GIVEN TASK A –
In the post about the Slate Audio Book Club discussion of Infinite Jest, which participant does the writer say does the best job with the observation about windows?

::: SUPPLIED TEXT

THE HOLWING FANTODS!
Infinite Jest will be referred to as IJ throughout.
David Foster Wallace will be referred to as DFW
Admittedly I’m biased towards Wallace and IJ. There is some attempt to be objective. I’m not entirely sure it succeeds.
These are very rough thoughts. Comments are welcome.
This post has two purposes. The first is to work through some of my thoughts on my first reading of IJ while also discussing this podcast. Admittedly, these individuals are not critics. This is marketed as a Book Club thus, in my view, the expectation of a critical approach is less likely. Also in keeping in the vein of Lewis a good critic finds good in any text. Thus I will begin with what I liked about this podcast.
Slate's Audio Book Club. Katie Roiphe, Troy Patterson, and James Surowiecki discuss David Foster Wallace's Infinite Jest. We recommend, but don't insist, that you read the book before listening to this audio program.
1) They discuss not reading Infinite Jest in the context of DFW’s suicide. I think this is a point that cannot be stressed enough. The work needs to be able to stand on its own, within its own context. The Slate team does quite a good job on bringing up and elucidating this point. Kudos.
2) They do a decent job of bringing in interviews and other semi-critical writings on and by DFW. This is tremendously important in my opinion. Examine the book but also examine the literature and interviews by the author about his writing process and thoughts on the work. Again, kudos.
3) Some really excellent observations such as the mention of DFW’s use of windows throughout the work. Troy Patterson really nails this idea, noticing that IJ opens with a window and basically closes with a window reference (23:40-24:10). Very nicely done. (Personally I think he does the best job out of the trio in this case.) 
4) The fact that IJ gets an hour long discussion in this public forum/form is a great thing and should happen more often. Also, that the work invites criticism is definitely a good thing.
The stuff I did not like and blows my mind a bit. Again I recognize that these individuals are not, as it were, professional literature critics. Also IJ is indeed a huge book. It is huge not just in content but in terms of the amount of story, ideas, theme and complexity. Thus some degree of blithering about in attempting to discuss and explain it is, in this informal arena, to be expected. However, I don’t think this means that some aspects of this discussion cannot be called into question as fundamentally and deeply flawed. For the record I don’t care what annoys you about the work.

::::::

GIVEN TASK B –
Express the records from the line with "Given: Click the Attivato" through the end of the records as a Markdown table with the columns Row and Line. Give each line its row number, skip blank lines, and leave the pictures out.

::: RECORDS

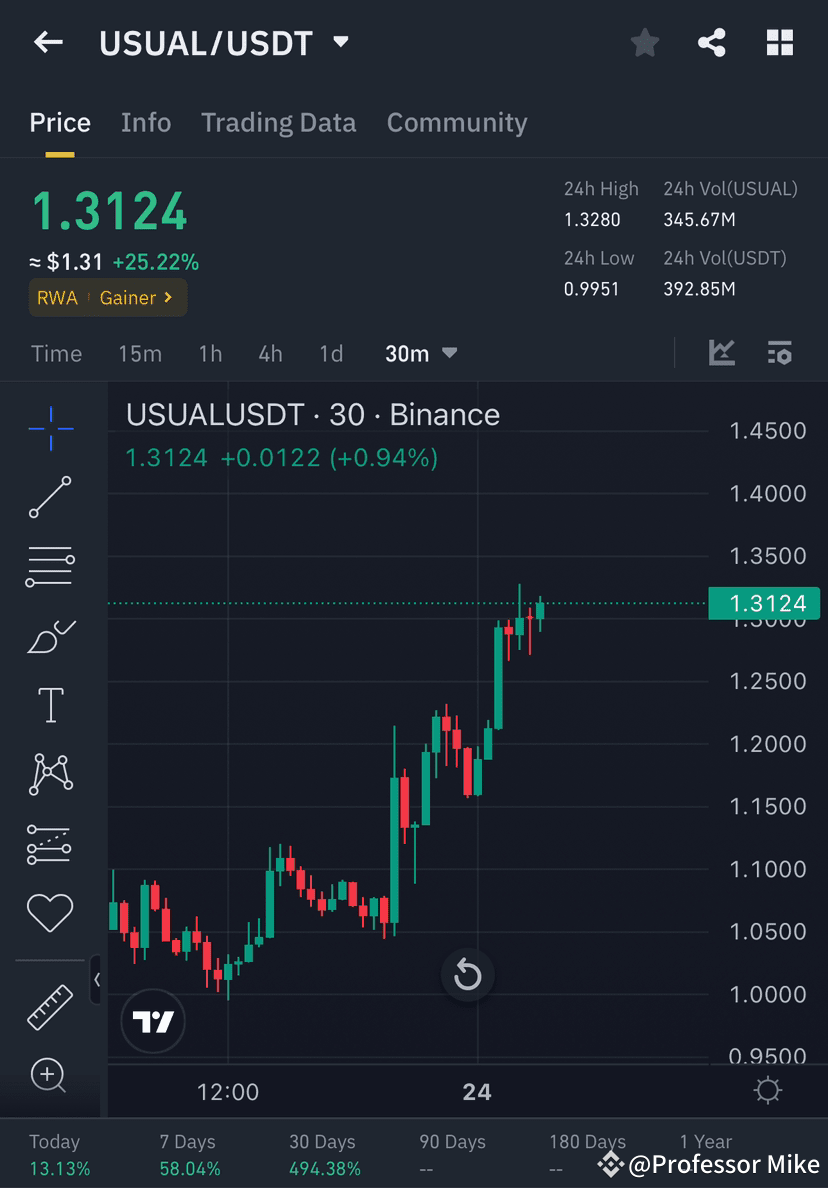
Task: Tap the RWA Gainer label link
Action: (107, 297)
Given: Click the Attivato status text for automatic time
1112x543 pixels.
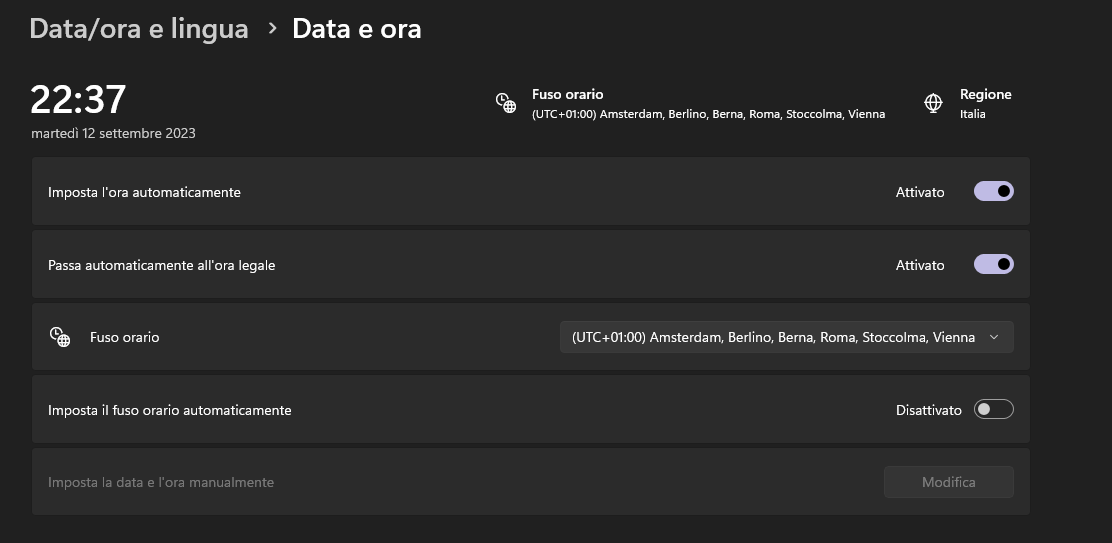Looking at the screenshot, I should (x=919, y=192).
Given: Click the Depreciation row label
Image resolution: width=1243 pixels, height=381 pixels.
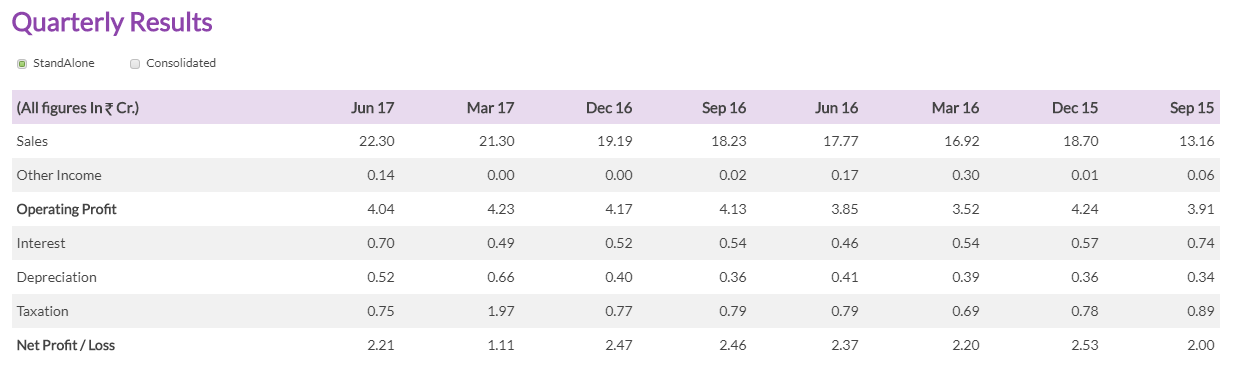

::::::

EXERCISE OUTPUT A –
Troy Patterson

EXERCISE OUTPUT B –
| Row | Line |
|---|---|
| 1 | Given: Click the Attivato status text for automatic time |
| 2 | 1112x543 pixels. |
| 3 | Looking at the screenshot, I should (x=919, y=192). |
| 4 | Given: Click the Depreciation row label |
| 5 | Image resolution: width=1243 pixels, height=381 pixels. |